The other market findings disclosed by IHS includes:
In another positive development, several large industrial semiconductor suppliers also reported very lean inventories because of strong orders from customers. Infineon Technologies of Germany, Analog Devices of Massachusetts, and Dallas-based Texas Instruments all posted a sequential decline in industrial chip stockpiles as their days of inventory (DOI) measure fell well below average. Infineon achieved higher sales from increased volume in isolated-gate bipolar transistor (IGBT) chips; Analog Devices was strong in factory automation and medical instrumentation; and Texas Instruments saw growth in its analog products.

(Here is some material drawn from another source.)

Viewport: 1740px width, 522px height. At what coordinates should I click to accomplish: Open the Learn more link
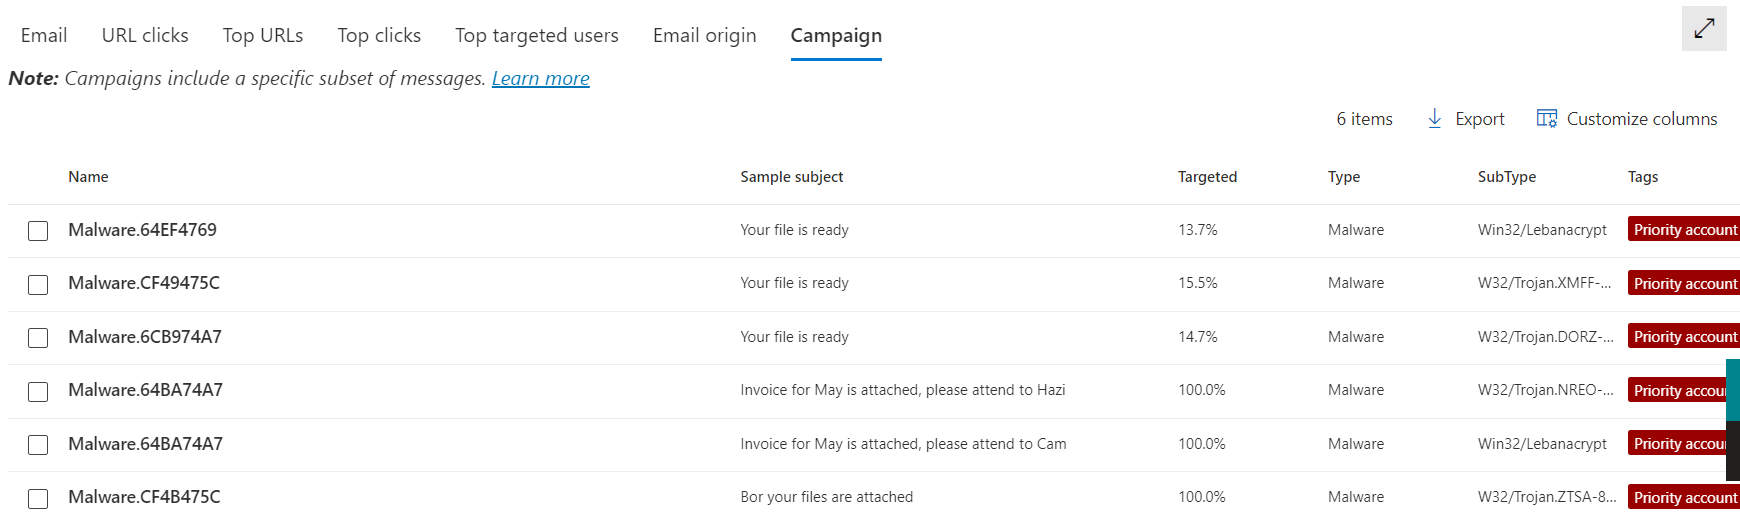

Other companies reporting sound increases during the period were Xilinx of California for its test and measurement, military aerospace and medical product lines; and Microsemi, also from California, which likewise enjoyed expansion in medical electronics along with broad-based growth for the period.
Europe’s woes inhibit industry, but China counters with growth
However, the industry was not without its challenges, with the Eurozone crisis causing the most havoc.

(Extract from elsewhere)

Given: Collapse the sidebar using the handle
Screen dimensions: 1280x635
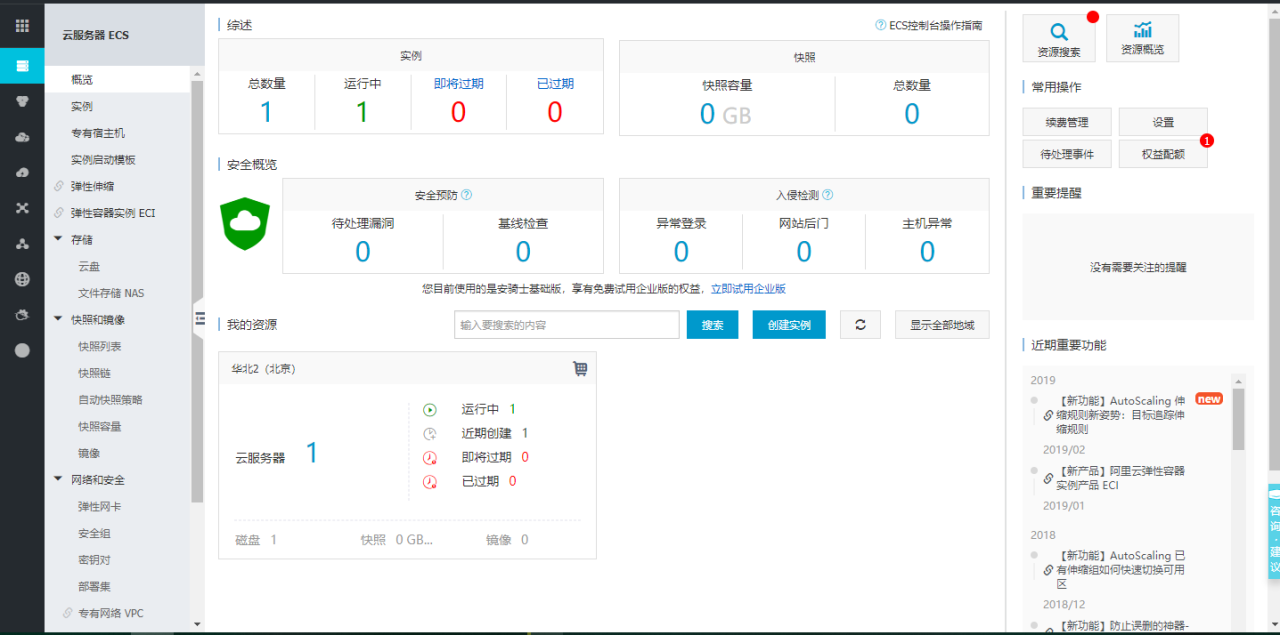Looking at the screenshot, I should [199, 318].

“The financial troubles on the continent, particularly in Greece, Italy and Spain, had the effect of stifling growth as a whole, especially in the commercial market for building and home control,” Galoso said. “As a result, the individual sectors for lighting, security, climate control and medical imaging were deleteriously impacted in the first quarter, compared to positive performance for those areas in the fourth quarter of 2012.
In contrast to Europe’s woes was China, which displayed growth momentum and much-improved demand across a number of industrial end markets. Manufacturers like Siemens of Germany, Philips of the Netherlands, Swiss-based ABB and Schneider Electric of France said their first-quarter sales in China improved from the earlier quarter.
In the rare earth industrial sector, however, China’s hold on the market loosened as rare earth prices started going south this year. China had a more than 90 percent monopoly on rare earth elements in the past, but new sources in Australia, the United States, Brazil, Canada and South Africa have opened up the market, decreasing dependence on China.
Products that incorporate rare earth materials include wind turbines, rechargeable batteries for electric vehicles and defense applications, including jet-fighter engines, missile guidance systems, and space satellites and communications systems.
Aerospace flies high; oil and gas equipment is also a winner
The military and civil aerospace market had the most robust performance among all industrial semiconductor segments in the first quarter. Avionics was especially vigorous, driven by commercial aircraft sales from pan-European entity EADS Airbus and U.S. maker Boeing, up 9 percent and 14 percent, respectively, on the quarter.
The oil and gas exploration market also saw solid revenue growth, with strong subsea systems and drilling equipment driving sales for ABB, Honeywell and GE.
In contrast to those high-performing segments, lackluster sales were reported in the markets for building and home control, for energy generation and distribution, and for test and measurement. One other market, manufacturing and process automation, reported stable growth, even though its sector for motor drives remained in negative territory.